-- start Text --

# New Video! Friggin Custies, What are they Thinking? If you have ever Guided a Raft,



## Dodgington (Dec 2, 2007)

that made my day. gotta love custies...


----------



## WhiteLightning (Apr 21, 2004)

Yeah Lakota!


----------



## caverdan (Aug 27, 2004)

:mrgreen:Looks like they hit a speed bump.:mrgreen:


----------



## mania (Oct 21, 2003)

first of all this isn't a video its a slide show if that.

second I think you mean friggin kayakers getting in the way of a clean raft line?


----------



## caverdan (Aug 27, 2004)

Maybe it's their safety kayaker.


----------



## farp (Nov 4, 2003)

caverdan said:


> Maybe it's their safety kayaker.


Safety kayakers? 
They don't need no stinking safety kayakers!


----------



## mania (Oct 21, 2003)

caverdan said:


> Maybe it's their safety kayaker.


we had a 'safety kayaker' take a swim this season. lets just say he wont be on our A list anymore... (and no we didn't run him over).


----------



## yetigonecrazy (May 23, 2005)

mania said:


> we had a 'safety kayaker' take a swim this season. lets just say he wont be on our A list anymore... (and no we didn't run him over).

-- end Text --
-- start Dataset entries --

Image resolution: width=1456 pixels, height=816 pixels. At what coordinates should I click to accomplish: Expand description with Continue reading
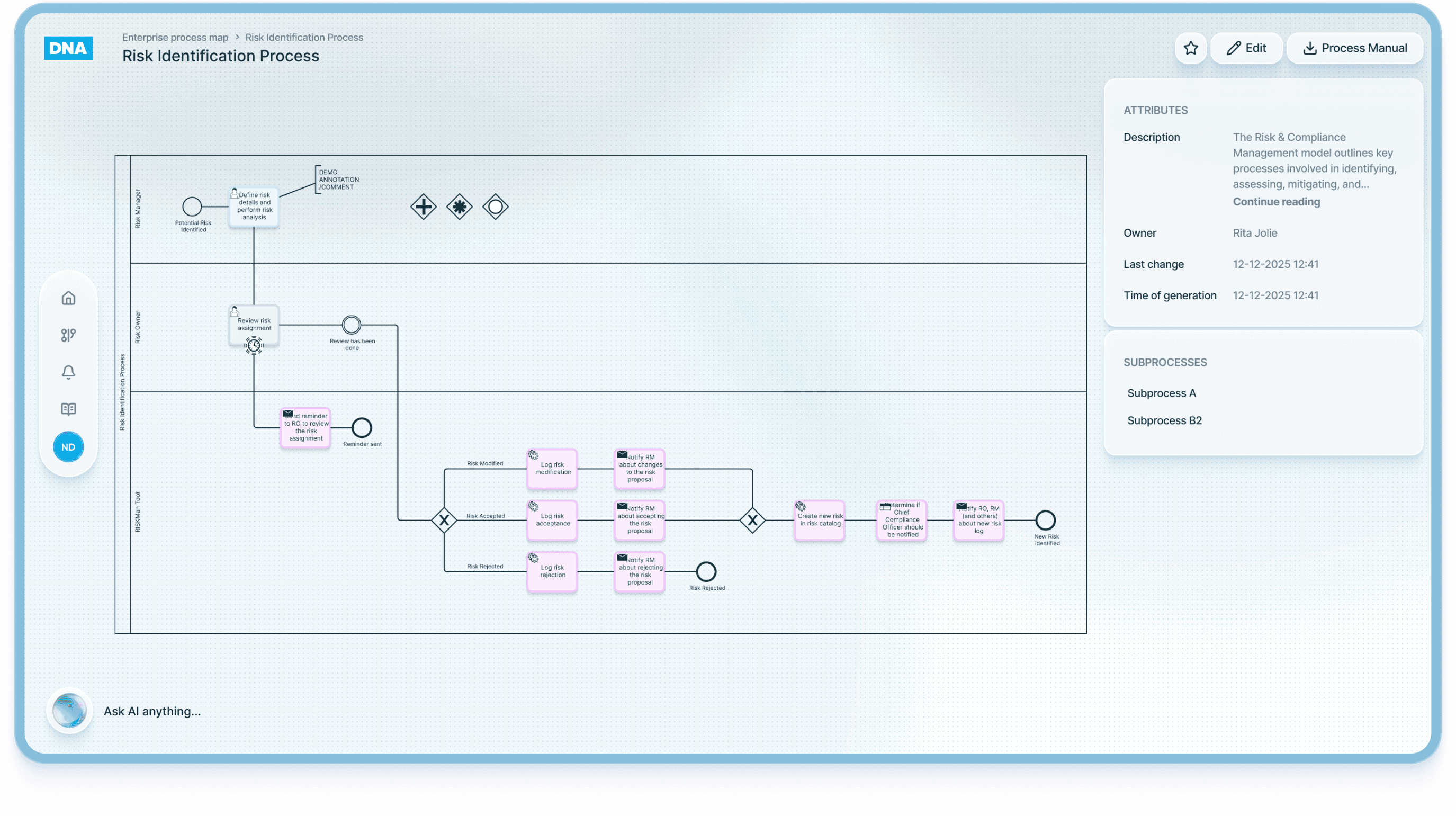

-- end Dataset entries --
-- start Dataset entries --

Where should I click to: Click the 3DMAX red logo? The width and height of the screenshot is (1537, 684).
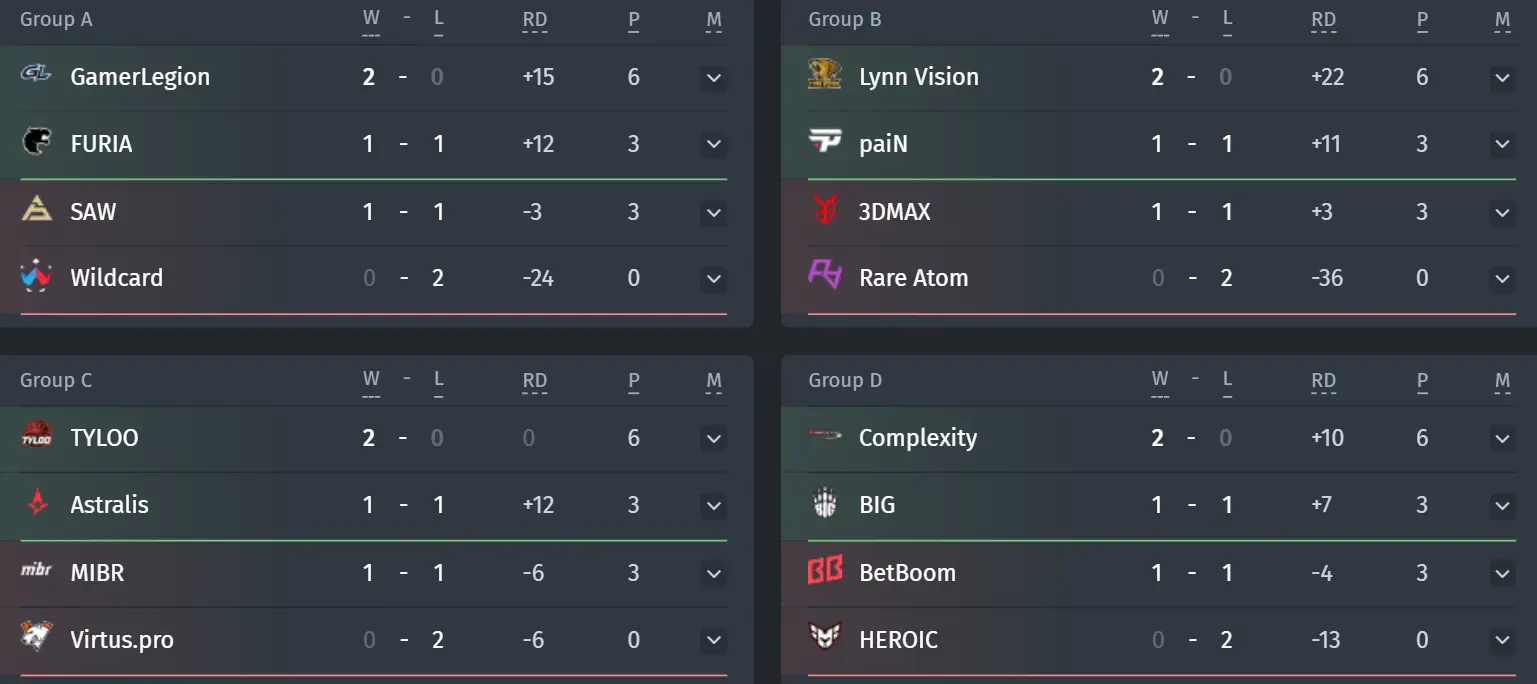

-- end Dataset entries --

▸ **Work instructions**
(A) In the rafting forum thread, what does mania say the post is instead of a video?
(B) Reproduce word for word the part of the rafting forum thread starting with "# New Video!" and going on through "(Apr 21, 2004)".
(C) Carry the rafting forum thread on from the point where it stops.

▸ **Responses in order**
(A) A slide show.

(B)
# New Video! Friggin Custies, What are they Thinking? If you have ever Guided a Raft,



## Dodgington (Dec 2, 2007)

that made my day. gotta love custies...


----------



## WhiteLightning (Apr 21, 2004)

(C)
i would feel extremely safe if i looked over and our safety kayaker was bobbing down the river without his boat


----------



## mdkearl (May 8, 2004)

No, she poached a shuttle from us, was warned about being in the way once, you can't really stop a raft. She was all over the river didn't paddle through a hole I and ran her over. I best part was that she was cussing rafters as she's swimming and we're trying to get her, I thought to myself, maybe I oughta let her swim some more. If ya ask me River Karma for dishonestly poaching a shuttle. I've got a copy of it on my wall. My second favorite moment of the summer.


----------



## h2obro (Apr 22, 2004)

*and your first fav moment?*

What was it.


----------



## LSB (Mar 23, 2004)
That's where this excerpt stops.